Conseil d'Etat, 1 / 4 SSR, du 17 avril 1992, 89834, mentionné aux tables du recueil Lebon
Texte intégral
Conseil d'Etat - 1 / 4 SSR
N° 89834
Mentionné dans les tables du recueil Lebon
Lecture du vendredi 17 avril 1992
Président
M. Vught
Rapporteur
Mme Charzat
Commissaire du gouvernement
M. Le Chatelier
RÉPUBLIQUE FRANCAISE
AU NOM DU PEUPLE FRANCAIS
Considérant qu'en vertu des dispositions des articles L. 412-18 et L. 425-1 du code du travail, les délégués syndicaux et délégués du personnel disposent, dans l'intérêt de l'ensemble des travailleurs qu'ils représentent, d'une protection exceptionnelle ; que, lorsque le licenciement d'un de ces salariés est envisagé, ce licenciement ne doit pas être en rapport avec les fonctions syndicales représentatives normalement exercées ou l'appartenance syndicale de l'intéressé ; que, dans le cas où la demande de licenciement est motivée par un comportement fautif, il appartient à l'inspecteur du travail et, le cas échéant, au ministre, de rechercher sous le contrôle du juge de l'excès de pouvoir si les faits reprochés au salarié sont d'une gravité suffisante pour justifier son licenciement, compte tenu de l'ensemble des règles applicables au contrat de travail du salarié et des exigences propres à l'exécution normale du ou des mandats dont il est investi ; Considérant que M. X..., délégué syndical et délégué du personnel, a utilisé, pour justifier de retards répétés, des "bons de délégation" falsifiés ; qu'il ressort des constatations effectuées par le juge pénal, postérieurement à l'intervention du jugement attaqué, que ces falsifications étaient le fait de M. X... lui-même, et non, comme il le soutenait, de son employeur ; qu'ainsi, contrairement au motif retenu par l'inspecteur du travail et le ministre du travail pour rejeter la demande d'autorisation de licenciement, la matérialité des faits invoqués par la société Sanyo France est établie ; que ces faits sont constitutifs d'une faute suffisamment grave pour justifier le licenciement de M. X... ; qu'il n'est par ailleurs pas établi que le liceciement de M. X... ait été motivé par sa qualité de délégué syndical ou de délégué du personnel ;
Considérant qu'il résulte de ce qui précède que M. X... n'est pas fondé à soutenir que c'est à tort que, par le jugement attaqué, le tribunal administratif de Paris a annulé la décision du ministre du travail, de l'emploi et de la formation professionnelle et la décision de l'inspecteur du travail des Hauts-de-Seine refusant à la société Sanyo France Calculatrices électroniques l'autorisation de licencier M. X... ;
Article 1er : La requête de M. X... est rejetée.
Article 2 : La présente décision sera notifiée à M. X..., à la société Sanyo France Calculatrices électroniques et au ministre du travail, de l'emploi et de la formation professionnelle.
Analyse
CETAT66-07-01-04-02 TRAVAIL ET EMPLOI - LICENCIEMENTS - AUTORISATION ADMINISTRATIVE - SALARIES PROTEGES - CONDITIONS DE FOND DE L'AUTORISATION OU DU REFUS D'AUTORISATION - LICENCIEMENT POUR FAUTE -Possibilité de se fonder, pour établir l'existence d'une faute d'une gravité suffisante, sur des constatations effectuées par le juge pénal postérieurement à l'intervention du jugement attaqué - Existence.
66-07-01-04-02 Licenciement d'un délégué syndical et délégué du personnel ayant utilisé, pour justifier de retards répétés, des "bons de délégation" falsifiés.

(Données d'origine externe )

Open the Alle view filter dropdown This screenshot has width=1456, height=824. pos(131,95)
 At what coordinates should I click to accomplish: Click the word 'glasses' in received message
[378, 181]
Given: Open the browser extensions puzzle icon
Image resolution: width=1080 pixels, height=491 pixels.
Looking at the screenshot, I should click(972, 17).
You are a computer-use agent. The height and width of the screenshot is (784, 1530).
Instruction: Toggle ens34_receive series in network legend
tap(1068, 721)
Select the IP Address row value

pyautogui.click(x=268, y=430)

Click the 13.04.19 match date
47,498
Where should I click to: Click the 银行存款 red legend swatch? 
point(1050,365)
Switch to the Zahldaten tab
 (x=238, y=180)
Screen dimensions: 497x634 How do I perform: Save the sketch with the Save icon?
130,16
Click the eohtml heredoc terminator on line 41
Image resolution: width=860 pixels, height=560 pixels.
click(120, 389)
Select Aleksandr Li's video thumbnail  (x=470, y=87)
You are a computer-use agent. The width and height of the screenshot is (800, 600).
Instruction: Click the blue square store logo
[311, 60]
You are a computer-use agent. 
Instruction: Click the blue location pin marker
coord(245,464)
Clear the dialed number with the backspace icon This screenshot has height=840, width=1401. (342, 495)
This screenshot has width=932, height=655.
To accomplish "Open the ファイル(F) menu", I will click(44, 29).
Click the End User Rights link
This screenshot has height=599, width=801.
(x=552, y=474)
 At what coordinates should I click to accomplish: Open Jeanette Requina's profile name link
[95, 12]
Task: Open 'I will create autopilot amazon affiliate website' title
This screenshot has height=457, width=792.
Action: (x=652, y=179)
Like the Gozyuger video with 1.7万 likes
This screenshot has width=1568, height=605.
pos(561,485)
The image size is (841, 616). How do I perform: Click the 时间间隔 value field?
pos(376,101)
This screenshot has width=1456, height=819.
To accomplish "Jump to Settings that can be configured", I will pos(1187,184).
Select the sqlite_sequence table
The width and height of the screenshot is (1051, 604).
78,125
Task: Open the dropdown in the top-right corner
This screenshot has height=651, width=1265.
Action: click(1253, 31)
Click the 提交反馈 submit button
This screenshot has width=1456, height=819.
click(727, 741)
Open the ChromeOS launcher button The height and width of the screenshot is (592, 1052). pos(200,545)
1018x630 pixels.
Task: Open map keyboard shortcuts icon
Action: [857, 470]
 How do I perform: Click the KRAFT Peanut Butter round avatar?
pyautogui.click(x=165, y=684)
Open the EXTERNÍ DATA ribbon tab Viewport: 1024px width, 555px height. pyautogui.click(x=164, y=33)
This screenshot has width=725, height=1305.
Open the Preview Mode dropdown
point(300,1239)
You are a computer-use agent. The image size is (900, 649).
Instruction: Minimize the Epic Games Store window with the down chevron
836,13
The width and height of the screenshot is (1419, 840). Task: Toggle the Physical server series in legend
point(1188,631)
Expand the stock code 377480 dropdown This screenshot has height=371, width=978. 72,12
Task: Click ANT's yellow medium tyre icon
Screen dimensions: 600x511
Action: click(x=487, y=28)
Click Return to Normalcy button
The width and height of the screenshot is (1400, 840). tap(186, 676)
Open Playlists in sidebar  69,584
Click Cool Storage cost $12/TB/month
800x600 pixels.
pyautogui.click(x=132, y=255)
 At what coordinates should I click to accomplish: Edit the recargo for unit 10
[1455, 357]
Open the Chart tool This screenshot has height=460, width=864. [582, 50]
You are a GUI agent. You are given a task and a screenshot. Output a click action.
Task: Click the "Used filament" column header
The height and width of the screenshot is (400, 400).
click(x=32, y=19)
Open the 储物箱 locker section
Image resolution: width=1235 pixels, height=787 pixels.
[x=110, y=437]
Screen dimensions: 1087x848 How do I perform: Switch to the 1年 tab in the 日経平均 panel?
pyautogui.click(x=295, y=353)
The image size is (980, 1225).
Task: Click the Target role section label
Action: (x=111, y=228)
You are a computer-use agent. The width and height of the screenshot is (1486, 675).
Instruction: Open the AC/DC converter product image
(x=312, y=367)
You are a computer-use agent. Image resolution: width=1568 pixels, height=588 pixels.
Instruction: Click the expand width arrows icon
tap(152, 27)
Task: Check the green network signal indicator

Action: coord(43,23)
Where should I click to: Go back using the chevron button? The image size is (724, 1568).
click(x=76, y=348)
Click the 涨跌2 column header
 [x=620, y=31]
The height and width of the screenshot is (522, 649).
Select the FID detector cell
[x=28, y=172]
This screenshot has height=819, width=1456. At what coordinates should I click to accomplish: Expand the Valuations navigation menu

Il ressort des constatations effectuées par le juge pénal, postérieurement à l'intervention du jugement attaqué, que ces falsifications étaient le fait de l'intéressé lui-même, et non, comme il le soutenait, de son employeur. Ainsi, contrairement au motif retenu par l'inspecteur du travail et le ministre du travail pour rejeter la demande d'autorisation de licenciement, la matérialité des faits invoqués par la Société Sanyo France est établie. Ces faits sont constitutifs d'une faute suffisamment grave pour justifier le licenciement de l'intéressé.